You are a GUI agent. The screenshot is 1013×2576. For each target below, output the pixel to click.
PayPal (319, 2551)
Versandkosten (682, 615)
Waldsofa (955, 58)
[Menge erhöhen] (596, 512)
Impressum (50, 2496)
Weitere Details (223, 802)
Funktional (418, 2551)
--
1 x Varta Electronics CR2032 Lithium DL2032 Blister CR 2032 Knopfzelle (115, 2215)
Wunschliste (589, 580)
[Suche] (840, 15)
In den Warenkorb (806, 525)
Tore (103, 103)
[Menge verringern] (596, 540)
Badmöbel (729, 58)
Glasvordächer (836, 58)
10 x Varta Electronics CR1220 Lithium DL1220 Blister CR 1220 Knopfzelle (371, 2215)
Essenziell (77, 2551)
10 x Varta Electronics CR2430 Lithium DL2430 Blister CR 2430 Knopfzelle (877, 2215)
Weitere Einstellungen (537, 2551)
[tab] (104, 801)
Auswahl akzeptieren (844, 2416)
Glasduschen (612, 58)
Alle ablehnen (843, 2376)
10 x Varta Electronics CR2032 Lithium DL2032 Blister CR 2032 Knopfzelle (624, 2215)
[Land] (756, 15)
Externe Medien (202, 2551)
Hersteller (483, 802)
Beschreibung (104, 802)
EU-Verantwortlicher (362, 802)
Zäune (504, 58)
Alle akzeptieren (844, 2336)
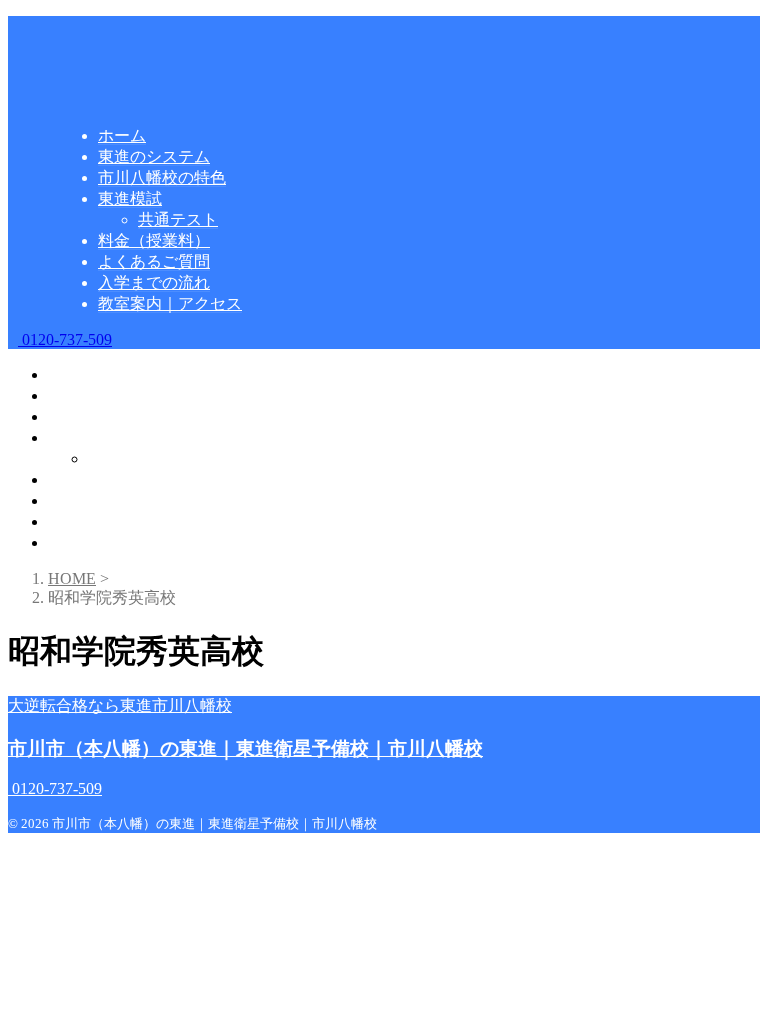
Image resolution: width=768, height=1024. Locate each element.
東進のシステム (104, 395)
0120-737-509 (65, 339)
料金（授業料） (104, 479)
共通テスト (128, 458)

> **TASK DETAILS**
In the material above, the stretch from the line with "Externe Medien (202, 2551)" through the line with "共通テスト (128, 458)" is to be given again exactly, minus the pictures.

> **RESPONSE AREA**
Externe Medien (202, 2551)
Hersteller (483, 802)
Beschreibung (104, 802)
EU-Verantwortlicher (362, 802)
Zäune (504, 58)
Alle akzeptieren (844, 2336)
Image resolution: width=768, height=1024. Locate each element.
東進のシステム (104, 395)
0120-737-509 (65, 339)
料金（授業料） (104, 479)
共通テスト (128, 458)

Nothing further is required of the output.